**EXERCISE:** Leave out the pictures, and reproduce exactly the lines from the line containing "Viewport: 640px width, 1280px height." through the final line of the entries.

== == ==

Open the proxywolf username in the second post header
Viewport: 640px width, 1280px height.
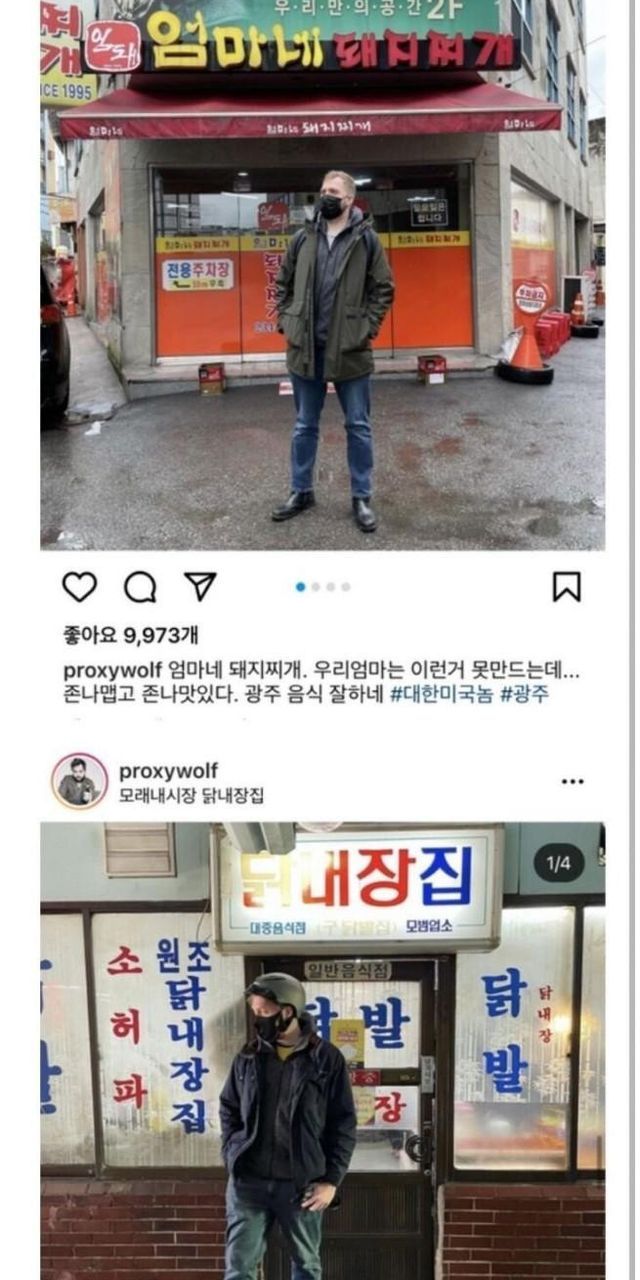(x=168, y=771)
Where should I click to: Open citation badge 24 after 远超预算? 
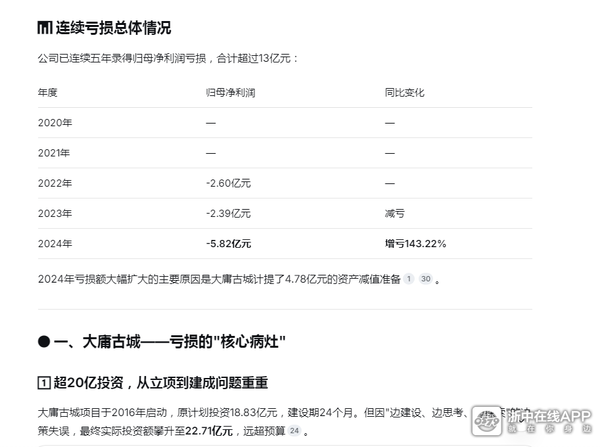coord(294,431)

== == ==

**FINISHED EXERCISE:**
Viewport: 640px width, 1280px height.
(x=168, y=771)
Where should I click to: Open citation badge 24 after 远超预算? 
coord(294,431)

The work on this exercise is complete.